15.1 Overgangsrecht bouwwerken
  • a. Een bouwwerk dat op het tijdstip van inwerkingtreding van het bestemmingsplan aanwezig of in uitvoering is, dan wel gebouwd kan worden krachtens een omgevingsvergunning voor het bouwen, en afwijkt van het plan, mag, mits deze afwijking naar aard en omvang niet wordt vergroot,
    • 1. gedeeltelijk worden vernieuwd of veranderd;
    • 2. na het tenietgaan ten gevolge van een calamiteit geheel worden vernieuwd of veranderd, mits de aanvraag van de omgevingsvergunning voor het bouwen geschiedt binnen twee jaar na de dag waarop het bouwwerk is teniet gegaan.
  • b. Het bevoegd gezag kan eenmalig in afwijking van het bepaalde in sublid a. een omgevingsvergunning verlenen voor het vergroten van de inhoud van een bouwwerk als bedoeld in sublid a. met maximaal 10%.
  • c. Sublid a. is niet van toepassing op bouwwerken die weliswaar bestaan op het tijdstip van inwerkingtreding van het plan, maar zijn gebouwd zonder vergunning en in strijd met het daarvoor geldende plan, daaronder begrepen de overgangsbepaling van dat plan.
15.2 Overgangsrecht gebruik
  • a. Het gebruik van grond en bouwwerken dat bestond op het tijdstip van inwerkingtreding van het bestemmingsplan en hiermee in strijd is, mag worden voortgezet.
  • b. Het is verboden het met het bestemmingsplan strijdige gebruik, bedoeld in sublid a., te veranderen of te laten veranderen in een ander met dat plan strijdig gebruik, tenzij door deze verandering de afwijking naar aard en omvang wordt verkleind.
  • c.

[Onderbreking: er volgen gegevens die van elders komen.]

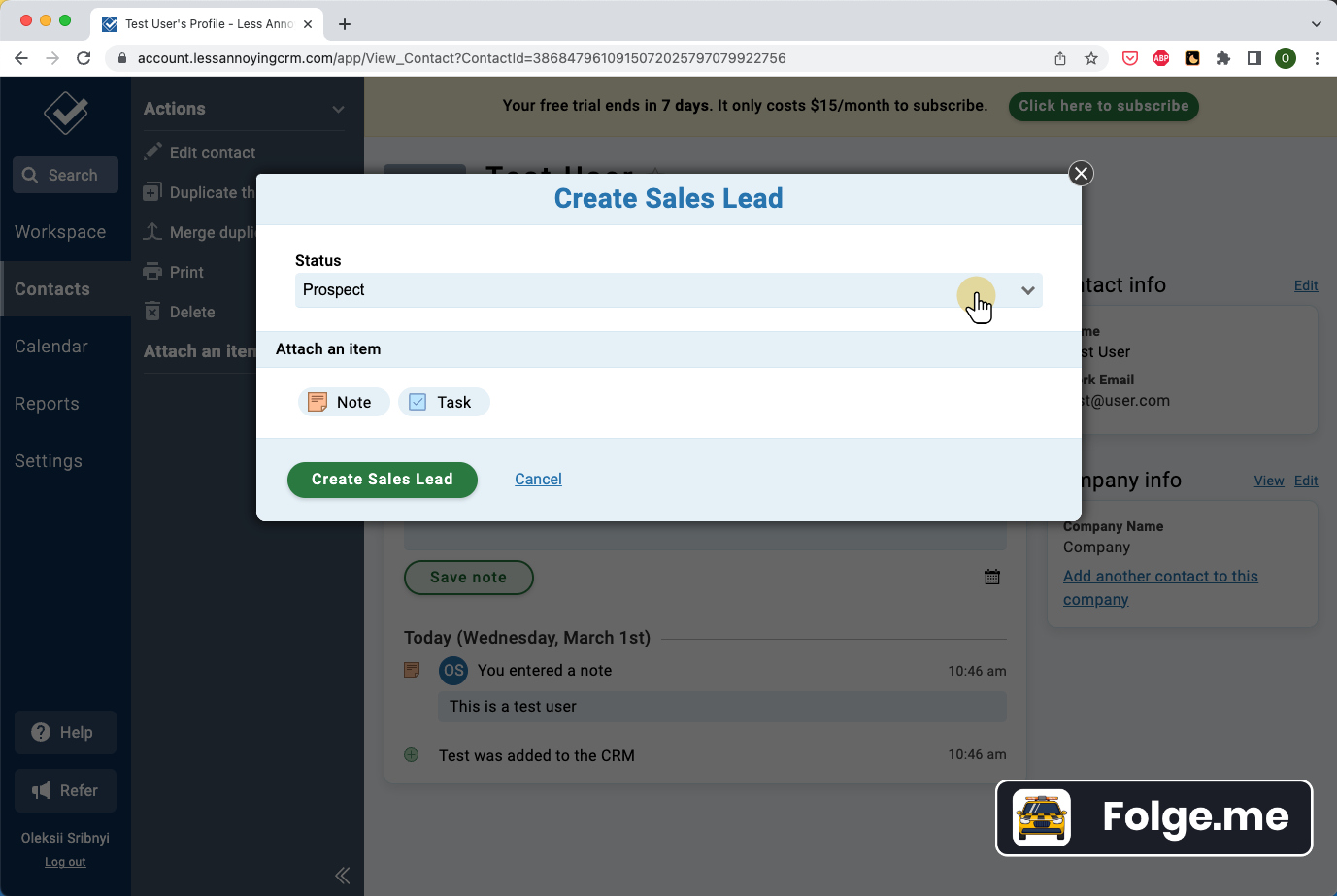Open 'Click here to subscribe'
1337x896 pixels.
click(1103, 107)
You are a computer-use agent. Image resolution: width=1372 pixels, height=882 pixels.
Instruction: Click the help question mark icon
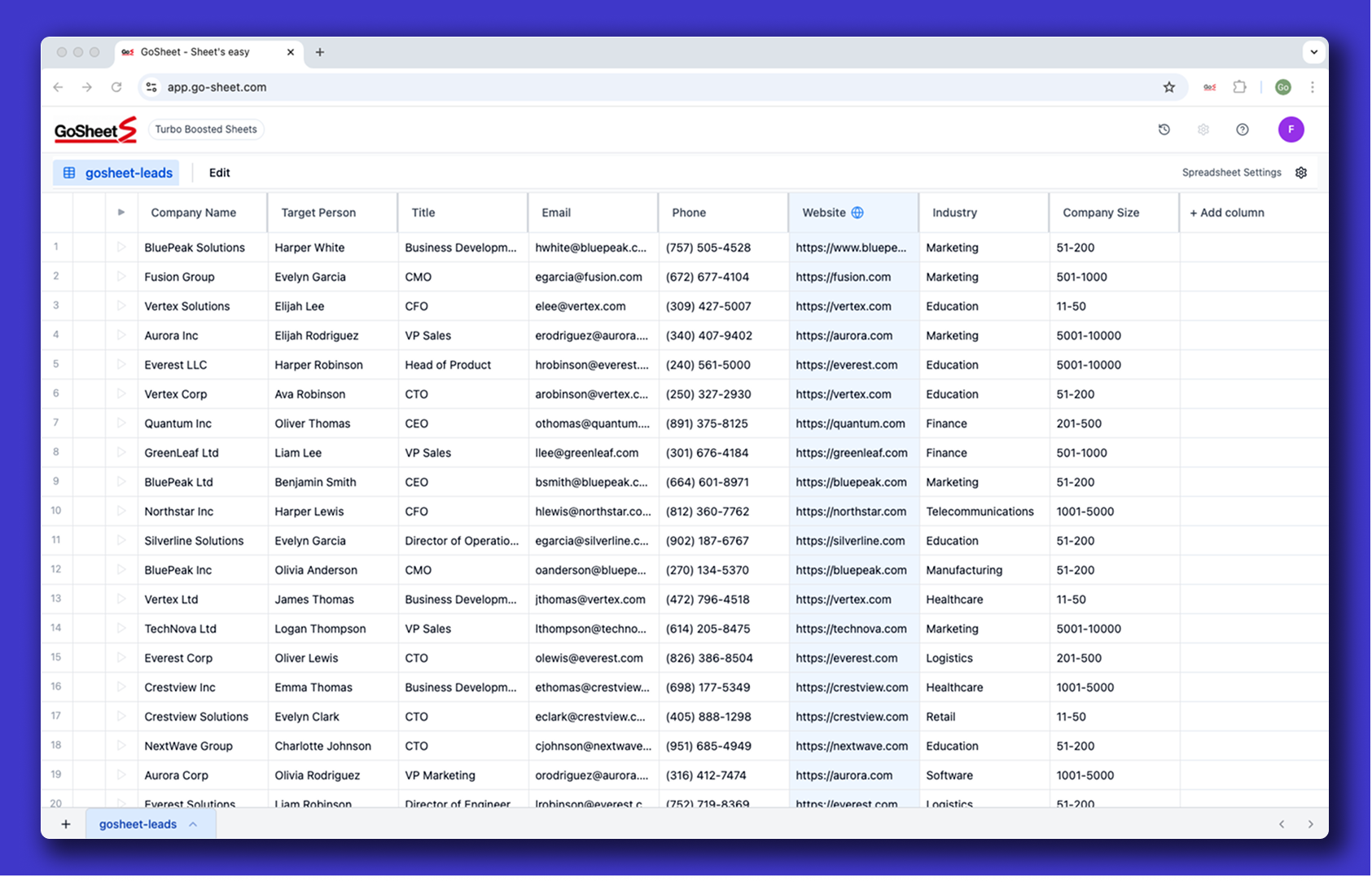pyautogui.click(x=1242, y=129)
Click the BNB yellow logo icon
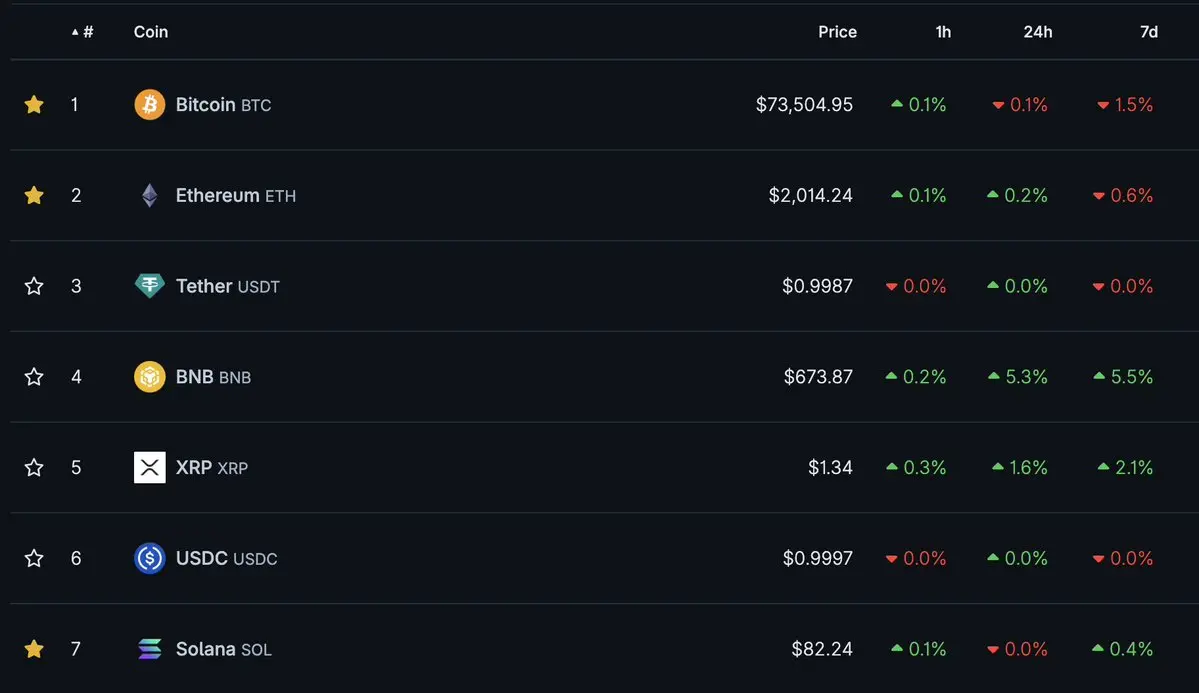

Indien het gebruik, bedoeld in sublid a., na het tijdstip van inwerkingtreding van het plan voor een periode langer dan een jaar wordt onderbroken, is het verboden dit gebruik daarna te hervatten of te laten hervatten.
  • d. Sublid a. is niet van toepassing op het gebruik dat reeds in strijd was met het voorheen geldende bestemmingsplan, daaronder begrepen de overgangsbepalingen van dat plan.

Artikel 16 Slotregel

Deze regels worden aangehaald als:

Regels van het bestemmingsplan Winsum, uitbreiding bedrijventerrein Het Aanleg van de gemeente Het Hogeland.

Behorend bij het besluit van ..... 2021.